Passive solar homes range from those heated almost entirely by the sun to those with south facing windows that provide some fraction of the heating load. The difference between a passive solar home and a conventional home is design. And the key is designing a passive solar home to best take advantage of the local climate. Elements of design include window location and glazing type, insulation, air sealing, thermal mass, shading, and sometimes auxiliary heat.
You can apply passive solar design techniques most easily to new buildings. However, existing buildings can be adapted or “retrofitted” to passively collect and store solar heat. In some ways, every home is a passive solar home because it has windows, but designing a home to work in its climate is the basis for these techniques.
Every passive solar building includes five distinct elements: the aperture (or collector), the absorber, thermal mass, the distribution, and the control. But there are three basic types of passive solar design—direct gain, indirect gain, and isolated gain—that differ in how these five elements are incorporated.
Direct gain is the simplest passive design technique. Sunlight enters the house through the aperture (collector)—usually south facing windows with a glazing material made of transparent or translucent glass. The sunlight then strikes masonry floors and/or walls, which absorb and store the solar heat. The surfaces of these masonry floors and walls are typically a dark color because dark colors usually absorb more heat than light colors. At night, as the room cools, the heat stored in the thermal mass convects and radiates into the room.

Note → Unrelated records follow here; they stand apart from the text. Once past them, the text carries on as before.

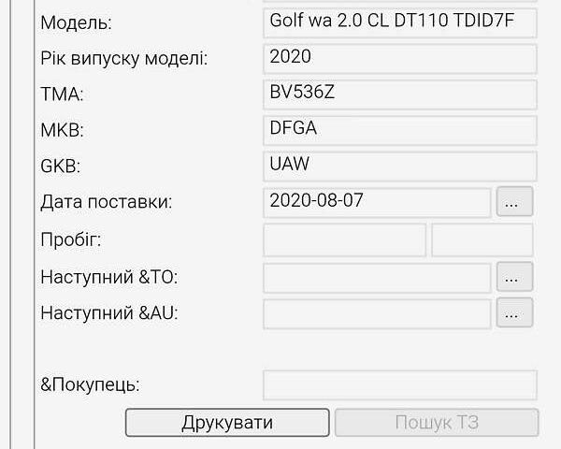Click the GKB field showing UAW
Image resolution: width=561 pixels, height=449 pixels.
coord(400,166)
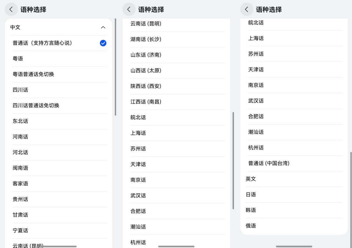The width and height of the screenshot is (352, 248).
Task: Switch language to 英文
Action: pos(251,179)
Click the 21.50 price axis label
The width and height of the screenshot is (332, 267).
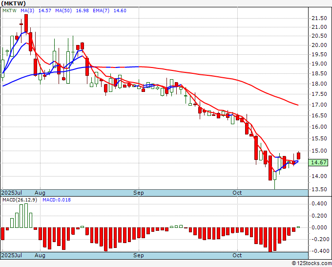pyautogui.click(x=320, y=18)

Some builders and homeowners have used water-filled containers located inside the living space to absorb and store solar heat. Water stores twice as much heat as masonry materials per cubic foot of volume. Unlike masonry, water doesn’t support itself. Water thermal storage, therefore, requires carefully designed structural support. Also, water tanks require some minimal maintenance, including periodic (yearly) water treatment to prevent microbial growth.

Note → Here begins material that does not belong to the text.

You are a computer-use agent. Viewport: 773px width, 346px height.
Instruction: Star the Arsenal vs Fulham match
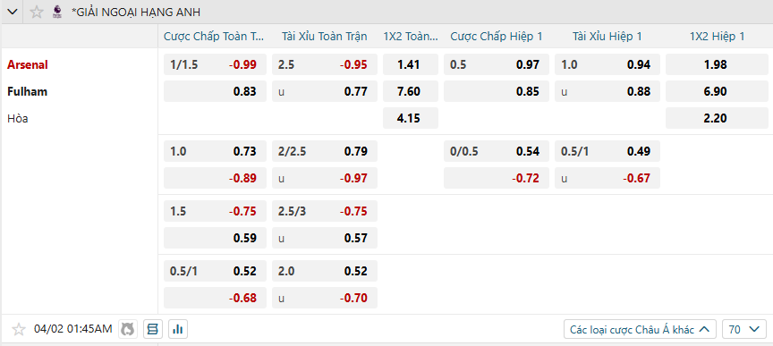pos(18,329)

The amount of passive solar (sometimes called the passive solar fraction) depends on the area of glazing and the amount of thermal mass. The glazing area determines how much solar heat can be collected. And the amount of thermal mass determines how much of that heat can be stored. It is possible to undersize the thermal mass, which results in the house overheating. There is a diminishing return on oversizing thermal mass, but excess mass will not hurt the performance.
The ideal ratio of thermal mass to glazing varies by climate.
Another important thing to remember is that the thermal mass must be insulated from the outside temperature. If it’s not, the collected solar heat can drain away rapidly, especially when thermal mass is directly connected to the ground, or in contact with outside air whose temperature is lower than the desired temperature of the mass.
Even if you simply have a conventional home with south facing windows without thermal mass, you probably still have some passive solar heating potential (this is often called solar tempering). To use it to your best advantage, keep windows clean and install window treatments that enhance passive solar heating, reduce nighttime heat loss, and prevent summer overheating.
An indirect gain passive solar home has its thermal storage between the south facing windows and the living spaces.
Using a Trombe wall is the most common indirect gain approach. The wall consists of an 8 to 16 inch thick masonry wall on the south side of a house. A single or double layer of glass is mounted about 1 inch or less in front of the wall’s surface. Solar heat is absorbed by the wall’s dark-colored outside surface and stored in the wall’s mass, where it radiates into the living space.
The Trombe wall distributes or releases heat into the home over a period of several hours. Solar heat migrates through the wall, reaching its rear surface in the late afternoon or early evening. When the indoor temperature falls below that of the wall’s surface, heat begins to radiate and transfer into the room. For example, heat travels through a masonry wall at an average rate of 1 hour per inch. Therefore, the heat absorbed on the outside of an 8 inch thick concrete wall at noon will enter the interior living space around 8 p.m.
A sunspace—also known as a solar room or solarium—is a versatile approach to passive solar heating. A sunspace can be built as part of a new home or as an addition to an existing one.
The simplest and most reliable sunspace design is to install vertical windows with no overhead glazing. Sunspaces may experience high heat gain and high heat loss through their abundance of glazing. The temperature variations caused by the heat losses and gains can be moderated by thermal mass and low emissivity windows.
The thermal mass that can be used include a masonry floor, a masonry wall bordering the house, or water containers. The distribution of heat to the house can be accomplished through ceiling and floor level vents, windows, doors, or fans. Most homeowners and builders also separate the sunspace from the home with doors and/or windows so that home comfort isn’t overly affected by the sunspace’s temperature variations.
Sunspaces may often be called and look a lot like “greenhouses.” However, a greenhouse is designed to grow plants while a sunspace is designed to provide heat and aesthetics to a home. Many elements of a greenhouse design, such as overhead and sloped glazing, which are optimized for growing plants, are counterproductive to an efficient sunspace. Moisture related mold and mildew, insects, and dust inherent to gardening in a greenhouse are not especially compatible with a comfortable and healthy living space. Also, to avoid overheating, it is difficult to shade sloped glass, while vertical glass can be shaded by a properly sized overhang.
It makes little sense to save money on winter heating just to spend it on summer cooling. So in most climates, a passive solar home design must provide summer comfort as well. The solar heat in the summer must be blocked by a roof overhang or other devices, such as awnings, shutters, and trellises.
The physical dimensions of an overhang are an important element because overheating will occur unless the overhang provides enough shade. Many variables— including latitude, climate, solar radiation transmittance, illuminance levels, and window size and type—need to be considered for properly sizing an overhang in a specific locale. Therefore, it’s best to have an experienced solar designer or builder calculate the proper overhang dimensions. (The Solar Radiation Data Manual has appropriate overhang lengths for many U.S. locations.)